Touring Player, 1928-30 (1928 - 1930)
About this artwork
The fifth group of photographs in August Sander’s documentary project ‘People of the 20th Century’ is titled 'The Artists'. It includes the portfolios ‘The Writer’, ‘The Actor’, ‘The Architect’, ‘The Sculptor’, ‘The Painter’, ‘The Composer’, and ‘The Performing Musician’. This is a photograph of an unknown touring player or entertainer is from the portfolio ‘The Actor’. As befits his profession, the actor is lit in a manner that suggests a stage setting, gesturing as though he is declaiming a speech. The darkness of his eye sockets and lips enhances the sense of theatricality. Sander aimed to capture the traits typical to the professional groups he was documenting, and the photographs he took of writers, architects and composers are more naturalistic in style. The sitters are usually shown against a plain white background and have neutral facial expressions.

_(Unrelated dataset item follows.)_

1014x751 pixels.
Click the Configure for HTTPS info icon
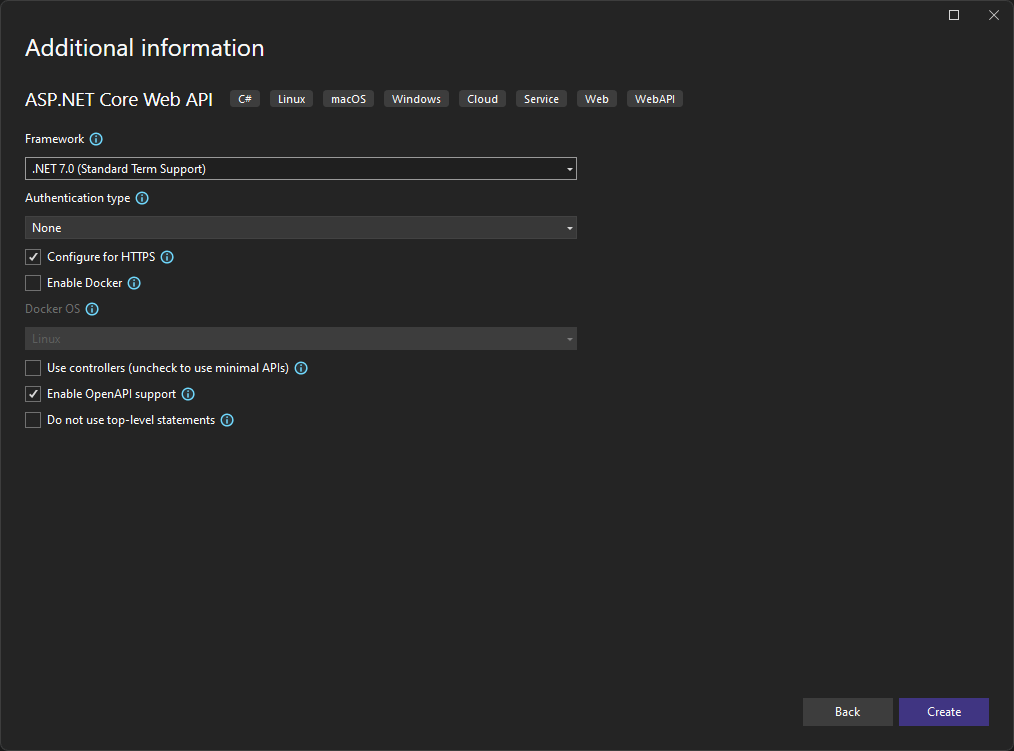tap(166, 257)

- title: Touring Player, 1928-30
- accession number: AL00083
- artist: August SanderGerman (1874 - 1964)
- gallery: In Storage
- object type: Photograph
- medium: Embossed paper in frame
- date created: 1928 - 1930
- measurements: 25.70 x 17.70 cm (paper 43.80 x 33.90 cm; mount: 46.00 x 36.00 cm) (framed: 48.20 x 38.20 x 3.20 cm)

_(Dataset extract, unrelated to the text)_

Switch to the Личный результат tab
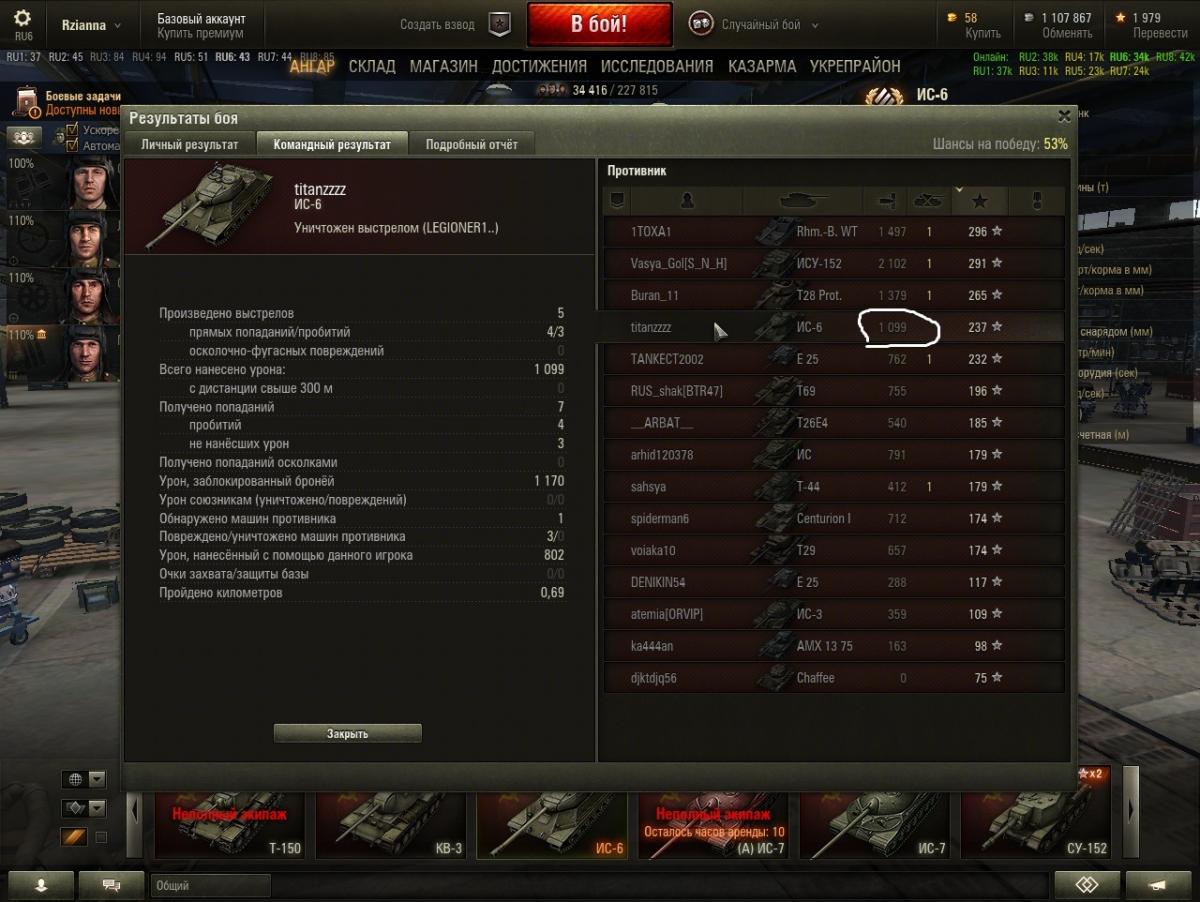Screen dimensions: 1200x902 click(190, 144)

- credit line: ARTIST ROOMS National Galleries of Scotland and Tate. Lent by Anthony d'Offay 2010
- copyright: © Die Photographische Sammlung/SK Stiftung Kultur - August Sander Archiv, Köln/VG Bild-Kunst, Bonn and DACS, London 2016.

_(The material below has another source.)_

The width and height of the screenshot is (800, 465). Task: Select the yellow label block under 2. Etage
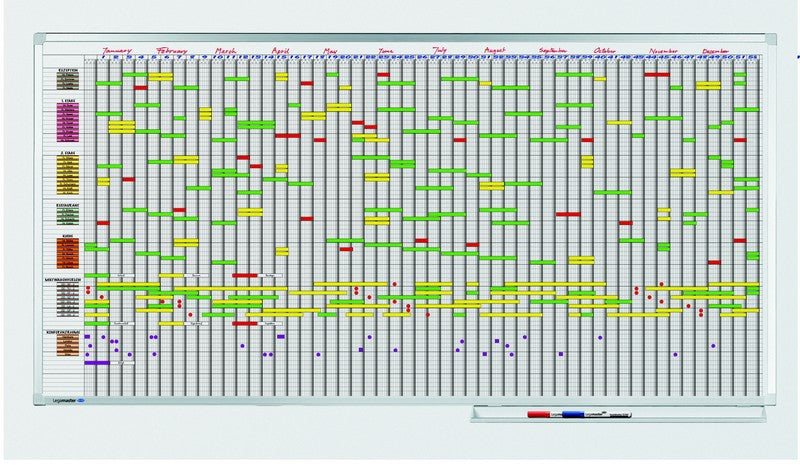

Considered one of the finest photographers of the twentieth century, Sander's bold style of portrait photography, as well as his typological approach, has had an enormous influence on modern photography. During his apprenticeship in several German studios and his time in his own studio in Austria, he developed his individual style. Then in 1910 Sander moved to Cologne and produced his first large group of photographs, which he later included in his concept "People of the 20th Century". This was created in the mid-1920s and compiled up until the 1950s. He photographed groups of people in his native Germany, classifying them according to their occupations and positions in society.